*Text extract*
PIC ADC Oversampling

[thunderer]

I am not bringing up something new, but I felt the forum needed an ADC Oversampling topic. I looked for it, and found no such example.

It is based on Florin (YO2LIO) post on Mikroelektronika forum.

This is a complete application of the function Florin put there. There are 3 AN I/O (AN0, 1 and 2) used (originally were 4 but I cut to 3) and I print on a LCD the values of 10bit, 12bit and 14bit. The fourth one (the 16bit) is very slow, but you can implemented if you do not need speed.

The PIC is an 16F690 at 8MHz (internal osc), ref is Vdd (mine was 4.99V). The code is below. Comments are made when I considered needed (sometimes I forget why I put some code line  ). All readings are scaled to 50000 (this explains the multipliers I used for the 10bit value, etc...). All the 3 ADC are in parallel.

Notes: if your voltage (the one you want to measure) is very clean you'll see no diference in displayed values, if it is slightly varying, you will see how the 10bit varies by 50mV, 12bit by 12mV, and 14bit by 3mV before stabilizing to the same value.

On compile: free RAM 80%, free ROM 48%.

Code:

' *
' * Project name:
'     ADC Oversampling (up to 16 bit)
' * Copyright:
'     (c) Thunderer (07/2014)
' * Revision History:
'     0 - 1st issue
' * Description:
'     See Mikrobasic forum: Florin YO2LIO post (Mikrobasic and Mikropascal)

*Your task*
Continue the PIC ADC oversampling post from the point where it ends.

*Recorded data*
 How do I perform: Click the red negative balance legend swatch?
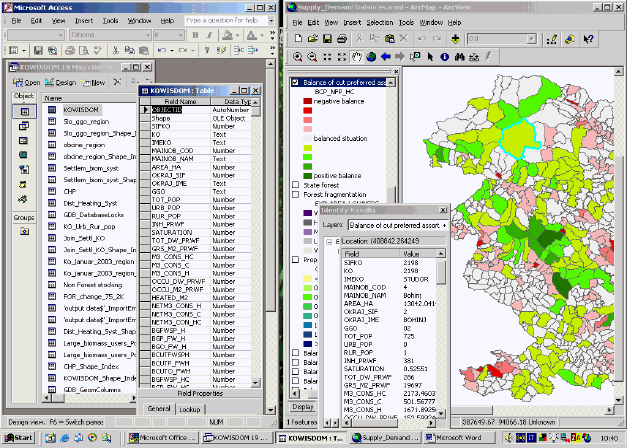(308, 102)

*The reply*
' * Test configuration:
'     MCU:             PIC16F690
'     Oscillator:      INTOSC 8 MHz
'     Ext. Modules:    -
' *

program _16F690_ADC_Oversampling
' Declarations section
dim adc_rd0, adc_rd1,adc_rd2, adc_rd3     as longword
dim adc_res1, adc_res2, adc_res3          as longword
dim ch0, ch1, ch2, ch3                    as byte

' Lcd module connections
dim LCD_RS as sbit at RC5_bit
    LCD_EN as sbit at RC4_bit
    LCD_D4 as sbit at RC3_bit
    LCD_D5 as sbit at RC2_bit
    LCD_D6 as sbit at RC1_bit
    LCD_D7 as sbit at RC0_bit

    LCD_RS_Direction as sbit at TRISC5_bit
    LCD_EN_Direction as sbit at TRISC4_bit
    LCD_D4_Direction as sbit at TRISC3_bit
    LCD_D5_Direction as sbit at TRISC2_bit
    LCD_D6_Direction as sbit at TRISC1_bit
    LCD_D7_Direction as sbit at TRISC0_bit
' End Lcd module connections

'   Set-up the PIC
sub procedure InitMain()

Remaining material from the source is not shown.